#### Input data ####

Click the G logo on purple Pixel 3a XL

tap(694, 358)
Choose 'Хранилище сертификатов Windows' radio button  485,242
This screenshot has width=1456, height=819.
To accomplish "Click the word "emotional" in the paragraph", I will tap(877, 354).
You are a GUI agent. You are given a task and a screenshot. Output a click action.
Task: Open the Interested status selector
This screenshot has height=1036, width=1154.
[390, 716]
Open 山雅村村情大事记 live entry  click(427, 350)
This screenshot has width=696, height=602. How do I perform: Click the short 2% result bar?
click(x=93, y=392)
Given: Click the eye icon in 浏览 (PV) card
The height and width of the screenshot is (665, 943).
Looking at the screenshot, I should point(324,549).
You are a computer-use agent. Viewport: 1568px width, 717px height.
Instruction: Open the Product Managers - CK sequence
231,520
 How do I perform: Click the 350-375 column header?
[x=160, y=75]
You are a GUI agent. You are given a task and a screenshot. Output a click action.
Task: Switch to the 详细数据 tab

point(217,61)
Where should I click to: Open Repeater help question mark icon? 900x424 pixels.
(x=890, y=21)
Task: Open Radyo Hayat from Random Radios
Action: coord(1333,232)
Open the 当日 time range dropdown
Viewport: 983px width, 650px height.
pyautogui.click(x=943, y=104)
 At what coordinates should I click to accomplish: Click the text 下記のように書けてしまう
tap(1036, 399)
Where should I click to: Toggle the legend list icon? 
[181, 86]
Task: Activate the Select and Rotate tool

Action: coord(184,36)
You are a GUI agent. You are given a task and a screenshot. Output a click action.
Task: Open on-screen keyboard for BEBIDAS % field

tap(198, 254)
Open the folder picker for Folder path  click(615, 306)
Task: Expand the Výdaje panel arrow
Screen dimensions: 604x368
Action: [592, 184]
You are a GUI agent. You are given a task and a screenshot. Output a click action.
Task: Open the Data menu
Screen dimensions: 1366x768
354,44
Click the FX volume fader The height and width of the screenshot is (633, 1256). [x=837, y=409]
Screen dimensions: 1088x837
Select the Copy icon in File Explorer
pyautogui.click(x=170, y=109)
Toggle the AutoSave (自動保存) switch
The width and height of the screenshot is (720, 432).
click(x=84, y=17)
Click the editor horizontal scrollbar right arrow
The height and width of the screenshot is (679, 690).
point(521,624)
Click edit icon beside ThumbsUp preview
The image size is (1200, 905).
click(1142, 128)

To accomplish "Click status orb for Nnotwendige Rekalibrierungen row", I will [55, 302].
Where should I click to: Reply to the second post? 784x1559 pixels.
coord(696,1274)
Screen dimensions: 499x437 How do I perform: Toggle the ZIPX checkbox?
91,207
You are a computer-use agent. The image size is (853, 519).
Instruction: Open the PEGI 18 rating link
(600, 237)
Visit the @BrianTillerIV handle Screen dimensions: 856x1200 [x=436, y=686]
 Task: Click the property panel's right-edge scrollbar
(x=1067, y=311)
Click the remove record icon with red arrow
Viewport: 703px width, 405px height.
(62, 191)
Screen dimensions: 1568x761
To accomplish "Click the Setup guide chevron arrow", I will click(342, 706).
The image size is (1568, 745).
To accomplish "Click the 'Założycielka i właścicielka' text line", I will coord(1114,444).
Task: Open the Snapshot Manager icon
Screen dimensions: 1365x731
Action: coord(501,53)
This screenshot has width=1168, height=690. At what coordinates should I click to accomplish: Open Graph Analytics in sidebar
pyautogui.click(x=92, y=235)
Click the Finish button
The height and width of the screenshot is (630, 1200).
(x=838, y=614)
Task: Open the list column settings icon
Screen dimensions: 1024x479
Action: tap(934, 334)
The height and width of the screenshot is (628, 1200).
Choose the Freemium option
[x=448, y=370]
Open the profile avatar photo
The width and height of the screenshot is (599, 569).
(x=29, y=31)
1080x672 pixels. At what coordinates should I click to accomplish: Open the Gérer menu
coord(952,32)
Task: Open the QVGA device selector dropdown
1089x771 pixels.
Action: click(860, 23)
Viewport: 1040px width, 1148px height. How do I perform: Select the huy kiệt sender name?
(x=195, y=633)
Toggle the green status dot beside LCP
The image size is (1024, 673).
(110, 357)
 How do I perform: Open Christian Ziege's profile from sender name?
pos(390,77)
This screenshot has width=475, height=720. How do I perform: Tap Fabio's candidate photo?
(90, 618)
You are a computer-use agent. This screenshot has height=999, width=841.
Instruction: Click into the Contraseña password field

####

Give the listing above again in full, exactly as written.

Click the G logo on purple Pixel 3a XL

tap(694, 358)
Choose 'Хранилище сертификатов Windows' radio button  485,242
This screenshot has width=1456, height=819.
To accomplish "Click the word "emotional" in the paragraph", I will tap(877, 354).
You are a GUI agent. You are given a task and a screenshot. Output a click action.
Task: Open the Interested status selector
This screenshot has height=1036, width=1154.
[390, 716]
Open 山雅村村情大事记 live entry  click(427, 350)
This screenshot has width=696, height=602. How do I perform: Click the short 2% result bar?
click(x=93, y=392)
Given: Click the eye icon in 浏览 (PV) card
The height and width of the screenshot is (665, 943).
Looking at the screenshot, I should point(324,549).
You are a computer-use agent. Viewport: 1568px width, 717px height.
Instruction: Open the Product Managers - CK sequence
231,520
 How do I perform: Click the 350-375 column header?
[x=160, y=75]
You are a GUI agent. You are given a task and a screenshot. Output a click action.
Task: Switch to the 详细数据 tab

point(217,61)
Where should I click to: Open Repeater help question mark icon? 900x424 pixels.
(x=890, y=21)
Task: Open Radyo Hayat from Random Radios
Action: coord(1333,232)
Open the 当日 time range dropdown
Viewport: 983px width, 650px height.
pyautogui.click(x=943, y=104)
 At what coordinates should I click to accomplish: Click the text 下記のように書けてしまう
tap(1036, 399)
Where should I click to: Toggle the legend list icon? 
[181, 86]
Task: Activate the Select and Rotate tool

Action: coord(184,36)
You are a GUI agent. You are given a task and a screenshot. Output a click action.
Task: Open on-screen keyboard for BEBIDAS % field

tap(198, 254)
Open the folder picker for Folder path  click(615, 306)
Task: Expand the Výdaje panel arrow
Screen dimensions: 604x368
Action: [592, 184]
You are a GUI agent. You are given a task and a screenshot. Output a click action.
Task: Open the Data menu
Screen dimensions: 1366x768
354,44
Click the FX volume fader The height and width of the screenshot is (633, 1256). [x=837, y=409]
Screen dimensions: 1088x837
Select the Copy icon in File Explorer
pyautogui.click(x=170, y=109)
Toggle the AutoSave (自動保存) switch
The width and height of the screenshot is (720, 432).
click(x=84, y=17)
Click the editor horizontal scrollbar right arrow
The height and width of the screenshot is (679, 690).
point(521,624)
Click edit icon beside ThumbsUp preview
The image size is (1200, 905).
click(1142, 128)

To accomplish "Click status orb for Nnotwendige Rekalibrierungen row", I will [55, 302].
Where should I click to: Reply to the second post? 784x1559 pixels.
coord(696,1274)
Screen dimensions: 499x437 How do I perform: Toggle the ZIPX checkbox?
91,207
You are a computer-use agent. The image size is (853, 519).
Instruction: Open the PEGI 18 rating link
(600, 237)
Visit the @BrianTillerIV handle Screen dimensions: 856x1200 [x=436, y=686]
 Task: Click the property panel's right-edge scrollbar
(x=1067, y=311)
Click the remove record icon with red arrow
Viewport: 703px width, 405px height.
(62, 191)
Screen dimensions: 1568x761
To accomplish "Click the Setup guide chevron arrow", I will click(342, 706).
The image size is (1568, 745).
To accomplish "Click the 'Założycielka i właścicielka' text line", I will coord(1114,444).
Task: Open the Snapshot Manager icon
Screen dimensions: 1365x731
Action: coord(501,53)
This screenshot has width=1168, height=690. At what coordinates should I click to accomplish: Open Graph Analytics in sidebar
pyautogui.click(x=92, y=235)
Click the Finish button
The height and width of the screenshot is (630, 1200).
(x=838, y=614)
Task: Open the list column settings icon
Screen dimensions: 1024x479
Action: tap(934, 334)
The height and width of the screenshot is (628, 1200).
Choose the Freemium option
[x=448, y=370]
Open the profile avatar photo
The width and height of the screenshot is (599, 569).
(x=29, y=31)
1080x672 pixels. At what coordinates should I click to accomplish: Open the Gérer menu
coord(952,32)
Task: Open the QVGA device selector dropdown
1089x771 pixels.
Action: click(860, 23)
Viewport: 1040px width, 1148px height. How do I perform: Select the huy kiệt sender name?
(x=195, y=633)
Toggle the green status dot beside LCP
The image size is (1024, 673).
(110, 357)
 How do I perform: Open Christian Ziege's profile from sender name?
pos(390,77)
This screenshot has width=475, height=720. How do I perform: Tap Fabio's candidate photo?
(90, 618)
You are a computer-use agent. This screenshot has height=999, width=841.
Instruction: Click into the Contraseña password field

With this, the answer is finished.